Actions to take:
**1)** In the Bitcoin sync thread, how long did the full blockchain sync from scratch take on a laptop?
**2)** Please print the Bitcoin sync thread between "In short, it" and "a side branch.", inclusive.

Text provided:
= = = = =
2014-10-11 Thread Aaron Voisine
This is great Pieter. I was able to sync the entire blockchain from
scratch in a little over 4 hours on a laptop over cable modem. :) No
issues to report. Even my family photos are intact! This makes it
practical to run a full node, part time on a laptop again.

Aaron Voisine
breadwallet.com


On Sat, Oct 11, 2014 at 4:34 PM, Pieter Wuille pieter.wui...@gmail.com wrote:
 Hi all,

 I believe that a large change that I've been working on for Bitcoin
 Core is ready for review and testing: headers-first synchronization.
 In short, it changes the way the best chain is discovered, downloaded
 and verified, with several advantages:
 * Parallel block downloading (much faster sync on typical network 
 connections).
 * No more stalled downloads.
 * Much more robust against unresponsive or slow peers.
 * Removes a class of DoS attacks related to peers feeding you
 low-difficulty valid large blocks on a side branch.
 * Reduces the need for checkpoints in the code.
 * No orphan blocks stored in memory anymore (reducing memory usage during 
 sync).
 * A major step step towards an SPV mode using the reference codebase.

 Historically, this mode of operation has been known for years (Greg
 Maxwell wrote up a description of a very similar method in
 https://en.bitcoin.it/wiki/User:Gmaxwell/Reverse_header-fetching_sync
 in early 2012, but it was known before that), but it took a long time
 to refactor these code enough to support it.

 Technically, it works by replacing the single-peer blocks download by
 a single-peer headers download (which typically takes seconds/minutes)
 and verification, and simultaneously fetching blocks along the best
 known headers chain from all peers that are known to have the relevant
 blocks. Downloading is constrained to a moving window to avoid
 unbounded unordering of blocks on disk (which would interfere with
 pruning later).
= = = = =
Data section:
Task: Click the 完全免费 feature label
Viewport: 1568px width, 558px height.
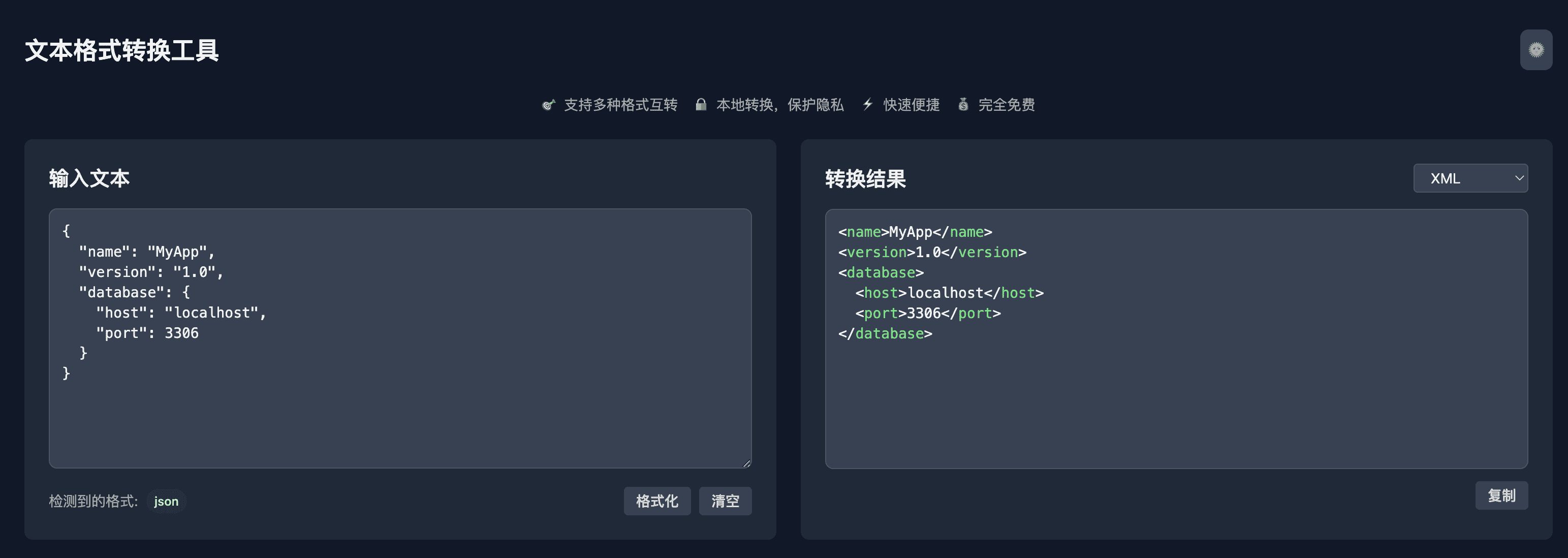Action: pyautogui.click(x=1006, y=105)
= = = = =
Answers to the exercises:
**1)** A little over 4 hours.

**2)**
In short, it changes the way the best chain is discovered, downloaded
 and verified, with several advantages:
 * Parallel block downloading (much faster sync on typical network 
 connections).
 * No more stalled downloads.
 * Much more robust against unresponsive or slow peers.
 * Removes a class of DoS attacks related to peers feeding you
 low-difficulty valid large blocks on a side branch.